Media massa kerap memberitakan informasi secara hiperbola di iklan guna minat masyarakat dan rasa ingin mengetahui isu aktual sehingga
terjadilah pembodohan masyarakat. Sering kali masyarakat kecewa dengan berita yang kenyataannya
tidak sesuai dengan yang terjadi di masyarakat, sebagai contoh beberapa pekan lalu muncul isu
yang sangat mencengangkan dan mengagetkan telinga pemerintah, berita pada saat
itu ada satu keluarga yang mendatangi rumah sakit sebanyak 40 buah, padahal
pada kenyataannya hanya 22 rumah sakit dengan catatan yang di datangi hanya dua rumah sakit, dan 20
rumah sakit hanya ditelepon saja, dalam
kasus ini telah terbukti bahwa tidak semua media memberitakan seperti
kenyataan.
Kapitalisme menjadi sebuah ideologi yang kini masih
diterapkan oleh negara-negara barat seperti Amerika, Inggris, dan Israel.

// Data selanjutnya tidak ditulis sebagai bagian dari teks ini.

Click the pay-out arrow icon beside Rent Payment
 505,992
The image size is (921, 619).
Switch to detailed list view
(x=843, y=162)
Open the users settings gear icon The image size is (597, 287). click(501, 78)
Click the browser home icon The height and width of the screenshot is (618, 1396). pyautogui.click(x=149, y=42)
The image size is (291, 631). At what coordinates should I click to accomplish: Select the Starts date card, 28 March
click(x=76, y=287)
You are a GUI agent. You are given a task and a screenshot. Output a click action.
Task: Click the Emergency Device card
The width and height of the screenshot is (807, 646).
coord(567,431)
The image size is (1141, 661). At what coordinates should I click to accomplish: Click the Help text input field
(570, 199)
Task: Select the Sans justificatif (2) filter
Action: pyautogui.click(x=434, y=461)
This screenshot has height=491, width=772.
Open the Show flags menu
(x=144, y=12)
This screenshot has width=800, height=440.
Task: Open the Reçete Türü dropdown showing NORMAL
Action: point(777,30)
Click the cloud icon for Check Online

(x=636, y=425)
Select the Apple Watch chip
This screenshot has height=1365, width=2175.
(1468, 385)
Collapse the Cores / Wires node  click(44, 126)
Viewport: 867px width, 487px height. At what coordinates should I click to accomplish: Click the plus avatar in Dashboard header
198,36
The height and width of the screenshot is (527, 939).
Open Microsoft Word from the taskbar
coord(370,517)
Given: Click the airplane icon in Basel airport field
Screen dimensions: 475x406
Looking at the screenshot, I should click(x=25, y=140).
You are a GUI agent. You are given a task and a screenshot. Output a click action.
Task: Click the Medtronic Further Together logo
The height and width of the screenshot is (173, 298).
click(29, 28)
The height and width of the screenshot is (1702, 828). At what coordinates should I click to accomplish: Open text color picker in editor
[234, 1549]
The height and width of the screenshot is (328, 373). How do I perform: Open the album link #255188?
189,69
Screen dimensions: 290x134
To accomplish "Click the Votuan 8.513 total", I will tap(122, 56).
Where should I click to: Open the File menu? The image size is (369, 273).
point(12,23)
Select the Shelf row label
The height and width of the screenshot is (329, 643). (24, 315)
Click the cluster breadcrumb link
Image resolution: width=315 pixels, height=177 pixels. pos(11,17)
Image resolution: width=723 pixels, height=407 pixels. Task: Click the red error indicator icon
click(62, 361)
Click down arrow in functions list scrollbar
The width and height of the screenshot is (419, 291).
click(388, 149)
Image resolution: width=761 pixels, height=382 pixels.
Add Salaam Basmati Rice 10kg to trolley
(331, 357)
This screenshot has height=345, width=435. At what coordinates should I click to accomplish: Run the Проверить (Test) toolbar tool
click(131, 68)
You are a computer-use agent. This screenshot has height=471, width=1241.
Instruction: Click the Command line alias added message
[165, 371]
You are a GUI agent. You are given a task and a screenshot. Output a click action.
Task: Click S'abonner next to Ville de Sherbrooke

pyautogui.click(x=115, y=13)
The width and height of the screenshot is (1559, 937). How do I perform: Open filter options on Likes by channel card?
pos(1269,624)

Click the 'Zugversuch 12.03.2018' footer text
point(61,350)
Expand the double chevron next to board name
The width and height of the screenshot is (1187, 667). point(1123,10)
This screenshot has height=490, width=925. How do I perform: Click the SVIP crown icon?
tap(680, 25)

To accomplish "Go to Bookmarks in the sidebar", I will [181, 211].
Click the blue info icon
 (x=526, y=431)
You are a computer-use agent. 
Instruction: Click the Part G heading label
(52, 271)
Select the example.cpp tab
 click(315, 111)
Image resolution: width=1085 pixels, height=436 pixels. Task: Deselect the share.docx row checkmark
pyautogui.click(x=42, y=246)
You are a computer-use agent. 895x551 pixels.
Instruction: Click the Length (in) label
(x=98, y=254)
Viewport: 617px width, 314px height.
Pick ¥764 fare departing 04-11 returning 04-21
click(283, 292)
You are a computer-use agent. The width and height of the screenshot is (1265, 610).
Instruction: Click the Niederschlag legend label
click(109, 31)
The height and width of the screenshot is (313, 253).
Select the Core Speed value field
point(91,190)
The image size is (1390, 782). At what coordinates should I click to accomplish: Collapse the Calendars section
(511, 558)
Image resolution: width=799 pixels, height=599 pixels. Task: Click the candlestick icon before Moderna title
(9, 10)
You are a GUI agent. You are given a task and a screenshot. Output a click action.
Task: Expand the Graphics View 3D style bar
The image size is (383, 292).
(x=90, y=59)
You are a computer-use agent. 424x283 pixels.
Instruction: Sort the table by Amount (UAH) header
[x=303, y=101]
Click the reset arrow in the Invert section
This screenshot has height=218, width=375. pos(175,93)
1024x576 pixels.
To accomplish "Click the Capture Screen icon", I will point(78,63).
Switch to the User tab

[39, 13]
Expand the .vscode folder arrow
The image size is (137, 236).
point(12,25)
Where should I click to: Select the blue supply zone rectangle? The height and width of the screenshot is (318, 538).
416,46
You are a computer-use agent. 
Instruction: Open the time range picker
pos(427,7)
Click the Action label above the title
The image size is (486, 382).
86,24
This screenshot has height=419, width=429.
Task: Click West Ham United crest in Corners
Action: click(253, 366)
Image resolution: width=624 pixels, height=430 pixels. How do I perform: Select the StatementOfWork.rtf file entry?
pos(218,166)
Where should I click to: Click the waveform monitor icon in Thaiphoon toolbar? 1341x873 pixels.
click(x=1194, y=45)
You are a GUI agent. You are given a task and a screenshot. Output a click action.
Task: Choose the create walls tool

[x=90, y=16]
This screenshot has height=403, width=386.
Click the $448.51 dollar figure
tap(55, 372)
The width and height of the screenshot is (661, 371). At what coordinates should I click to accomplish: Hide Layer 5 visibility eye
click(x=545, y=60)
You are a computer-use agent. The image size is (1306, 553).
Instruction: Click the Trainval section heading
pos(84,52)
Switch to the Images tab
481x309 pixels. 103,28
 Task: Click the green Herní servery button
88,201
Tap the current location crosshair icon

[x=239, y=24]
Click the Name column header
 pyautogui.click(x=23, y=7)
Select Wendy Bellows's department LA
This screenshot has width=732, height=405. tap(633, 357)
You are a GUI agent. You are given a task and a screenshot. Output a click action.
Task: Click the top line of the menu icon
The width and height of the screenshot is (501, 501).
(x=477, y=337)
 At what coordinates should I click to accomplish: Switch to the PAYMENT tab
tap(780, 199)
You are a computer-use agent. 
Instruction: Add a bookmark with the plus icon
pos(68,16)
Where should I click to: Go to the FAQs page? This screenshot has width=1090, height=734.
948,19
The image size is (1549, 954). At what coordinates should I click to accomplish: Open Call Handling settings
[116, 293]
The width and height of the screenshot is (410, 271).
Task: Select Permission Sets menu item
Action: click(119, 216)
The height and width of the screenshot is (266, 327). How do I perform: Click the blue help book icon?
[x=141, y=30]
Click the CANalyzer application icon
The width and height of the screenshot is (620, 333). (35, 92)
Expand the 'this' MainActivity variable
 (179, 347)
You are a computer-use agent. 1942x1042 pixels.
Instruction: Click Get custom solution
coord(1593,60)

Sebagai sistem kehidupan, kapitalisme memang mampu memancarkan aturan komprehensif
untuk berjaya pada ajang politik ekonomi di seluruh dunia, sedangkan Indonesia
hanya menjadi penjajahan kapitalisme negara lain.
Kesenjangan
ekonomi
Seiring
berjalanannya waktu, kapitalisme memberikan efek yang buruk bagi perekonomian
serta kesenjangan sosial. Timbulnya jarak jauh antara si kaya dan si miskin
ini merupakan dampak buruk dari kapitalisme yang terjadi di beberapa
negara berkembang termasuk Indonesia. Negara Indonesia merupakan negara
demokrasi, menurut Karl Marx negara demokrasi adalah negara kapitalis, karena
negara dikontrol oleh logika ekonomi kapitalis yang mendiktekan bahwa
kebanyakan keputusan politik harus menguntungkan kepentingan kapitalis.
Selain
itu banyak perusahaan asing beroperasi di Indonesia, misalnya Freeport yang
mengekploitasi hasil bumi di Papua dan Exxon Mobil di Aceh tidak memperhatikan
kesejahteraan rakyat di sekitarnya. Pemerintah lebih berpihak pada investor ketika
ada konflik antara pihak perusahan dan masyarakat.
Kepolisian
lebih berpihak pada perusahaan asing di Indonesia seperti tragedi Mesuji. Terbukti
bahwa Negara Indonesia menganut kapitalis dengan alasan adanya ciri negara yaitu
tidak adanya peran pemerintah yang melayani rakyat tetapi pemerintah lebih
melayani pihak investor.
Kapitalisme
sesungguhnya ada sejak zaman feodalisme Eropa. Negara Eropa pada saat itu telah
terjadi monopoli perekonomian yang dikuasai oleh bangsawan atau tuan tanah
saja, sedangkan orang miskin hanya menjadi buruhnya saja. Buku yang berjudul “Capitalism its Origins and Evolution as a
System of Govenance” menjelaskan bahwa kapitalisme adalah system pemerintahan tidak langsung karena pelaku ekonomi diatur oleh undang-undang dan peraturan yang mengatur kondisi untuk perilaku yang dapat diterima.Hal itu kontras dengan dua sejarah dan dua system pemerintahan kontemporer bagi hubungan ekonomi.
Sejak
tahun 2000, Negara Indonesia mengalami postmodernism
ditandai dengan manusia yang mengenal teknologi digital kontras dengan
kehidupan sebelumnya. Era postmodrenism membuat konsepsi apa
itu kebenaran, kebenaran dan sifat ditemukan di setiap individu sehingga dapat dikatakan bahwa semua manusia
sama antara yang satu dengan yang lainnya.
Munculnya
modernism dan postmodernism tidak terlepas dari kapitalisme. Market kapitalisme
(18-19 th century) ditandai dengan
sistem locomotive.Kehidupan global menjadi kausal peminjam
kebudayaan lain seperti mengonsumsi makanan dan minuman luar negeri seperti
KFC, sushi, pepsi, fanta. Sebelum adanya zaman yang modern,dewasa ini penyerapan nasihat dari orang tua mengalami degradasi akibat media
global. Hal tersebut mempengaruhi tindakan dan impian.Sebagian besar dewasa ini lebih percaya
terhadap majalah daripada Al-Qur’an.Banyak orang memilih hidup tanpa keluarga
mengakibatkan hancurnya agen-agen tradisional seperti keluarga dan agama. Di
Australia setiap keluarga yang mempunyai anak umur 1-5 tahun mendapatkan uang
sebesar $150untuk
keberlangsungan hidupnya, sedangkan di Indonesia belum diterapkan aturan yang sama
seperti di Australia.
Di
era ini, Orientasi kebijakan kabinet Indonesia hebat yang dekat dengan
masyarakat agar pemerintah lebih membela rakyatnya, apabila ada masalah antara
investor dengan masyarakat. Dapat dikatakan Negara Indonesia menciptakan momentum
yang baru untuk meraih keadilan sosial dan kesejahteraan umum, “jika dapat
dipermudah kenapa harus dipersulit?
Jika bisa dipercepat, kenapa mesti diperlambat,?”ucapjokowi.